What you should do ▸ Please rewrite the listing from the line with "Viewport: 511px width, 299px" through the end of the listing as a Markdown table with the columns Row and Line. Skip blank lines and leave the pictures out.

[START Data for this exercise]

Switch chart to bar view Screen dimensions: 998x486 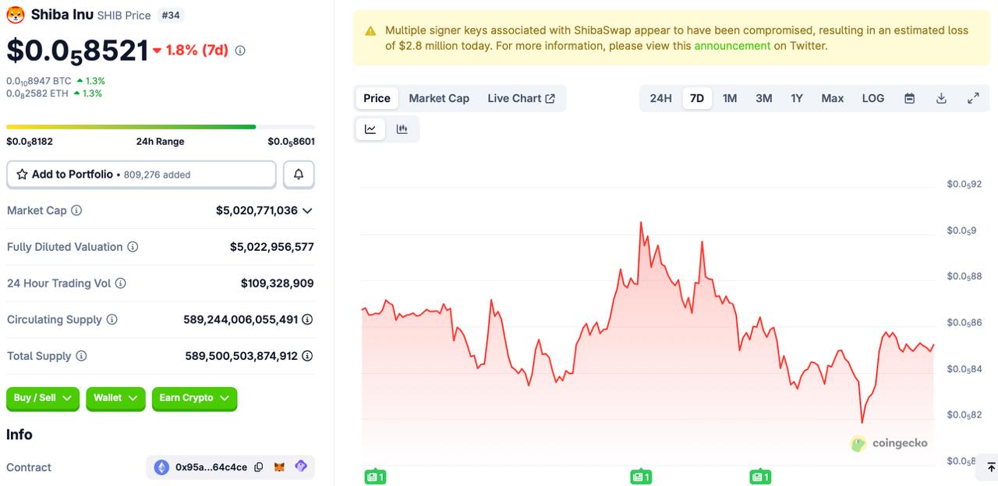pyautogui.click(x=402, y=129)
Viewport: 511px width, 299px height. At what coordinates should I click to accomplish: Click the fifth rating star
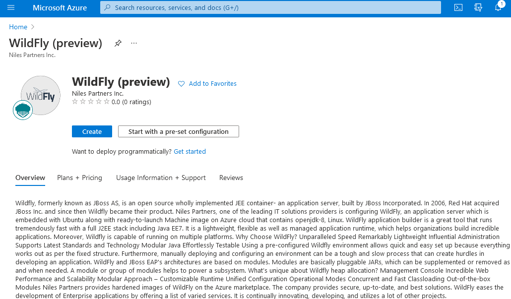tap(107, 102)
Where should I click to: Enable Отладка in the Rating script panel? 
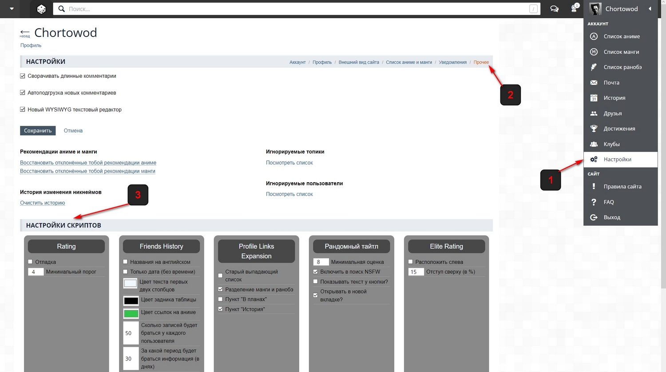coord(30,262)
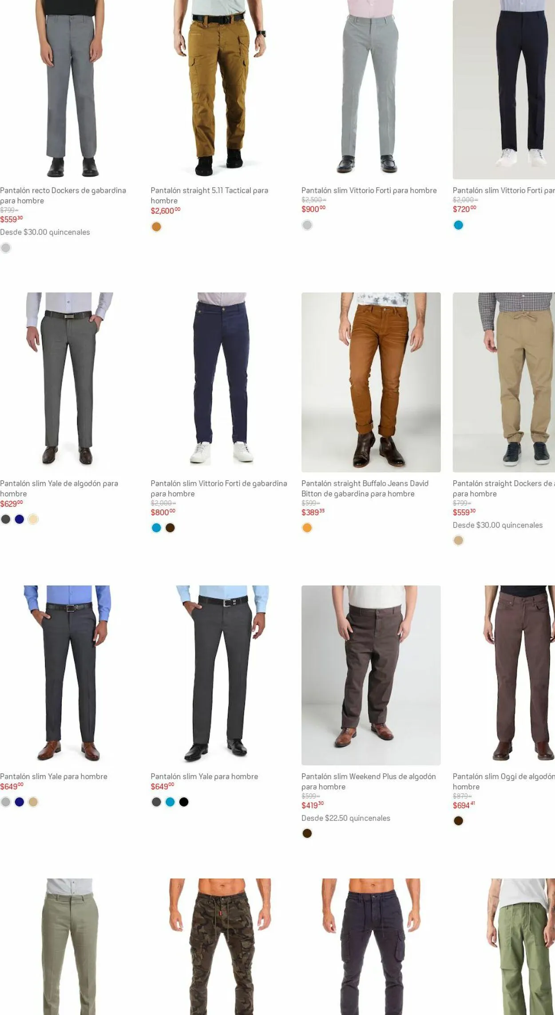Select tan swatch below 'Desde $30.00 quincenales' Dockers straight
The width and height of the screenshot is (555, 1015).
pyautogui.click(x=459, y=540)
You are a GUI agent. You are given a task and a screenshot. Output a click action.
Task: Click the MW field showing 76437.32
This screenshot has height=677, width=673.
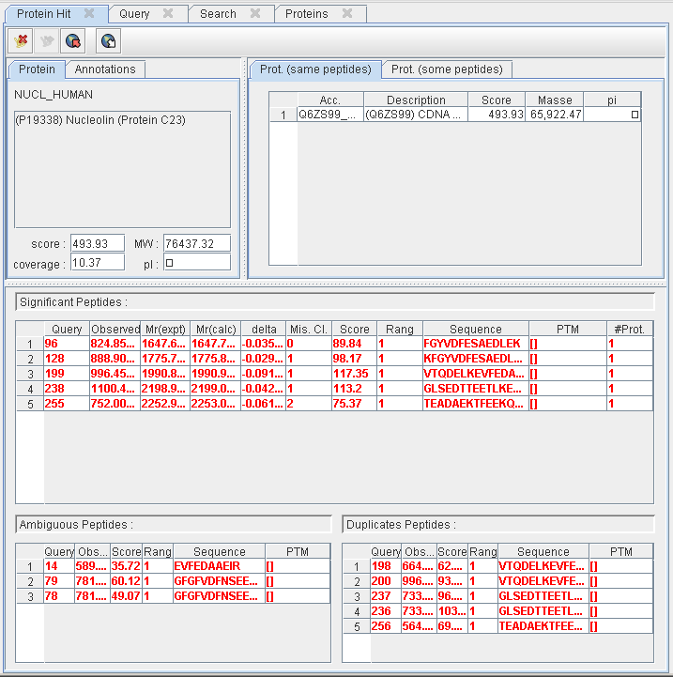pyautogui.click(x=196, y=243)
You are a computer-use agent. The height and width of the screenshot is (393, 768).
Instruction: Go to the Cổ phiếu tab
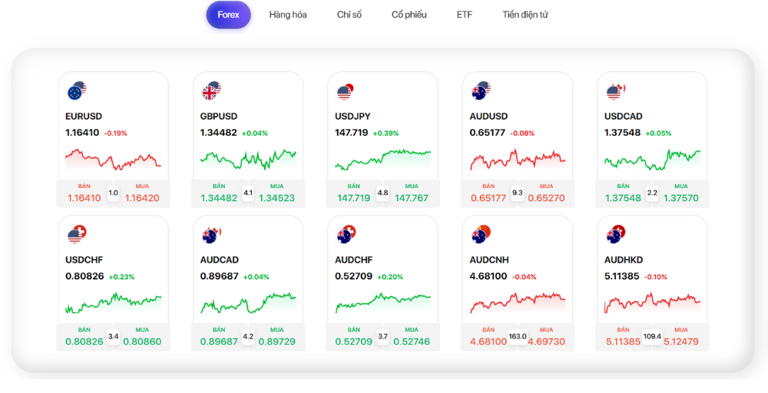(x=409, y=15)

[END Data for this exercise]

Task output ▸
| Row | Line |
|---|---|
| 1 | Viewport: 511px width, 299px height. At what coordinates should I click to accomplish: Click the fifth rating star |
| 2 | tap(107, 102) |
| 3 | Where should I click to: Enable Отладка in the Rating script panel?  |
| 4 | coord(30,262) |
| 5 | Select tan swatch below 'Desde $30.00 quincenales' Dockers straight |
| 6 | The width and height of the screenshot is (555, 1015). |
| 7 | pyautogui.click(x=459, y=540) |
| 8 | You are a GUI agent. You are given a task and a screenshot. Output a click action. |
| 9 | Task: Click the MW field showing 76437.32 |
| 10 | This screenshot has height=677, width=673. |
| 11 | pyautogui.click(x=196, y=243) |
| 12 | You are a computer-use agent. The height and width of the screenshot is (393, 768). |
| 13 | Instruction: Go to the Cổ phiếu tab |
| 14 | (x=409, y=15) |